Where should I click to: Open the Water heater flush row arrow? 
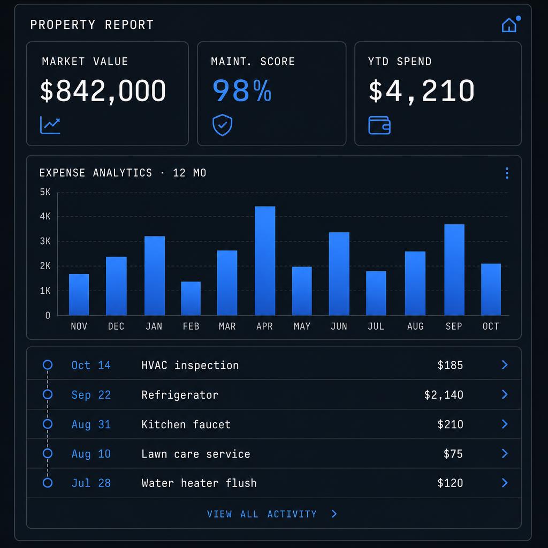tap(505, 483)
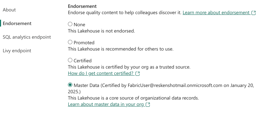This screenshot has height=113, width=275.
Task: Open Learn about master data in your org
Action: [x=106, y=104]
──────────
The expected output is every record above, copied exactly, without pictures.

Reply ::
Where should I click to: Open the Water heater flush row arrow? 
tap(505, 483)
This screenshot has height=113, width=275.
Task: Open Learn about master data in your org
Action: [x=106, y=104]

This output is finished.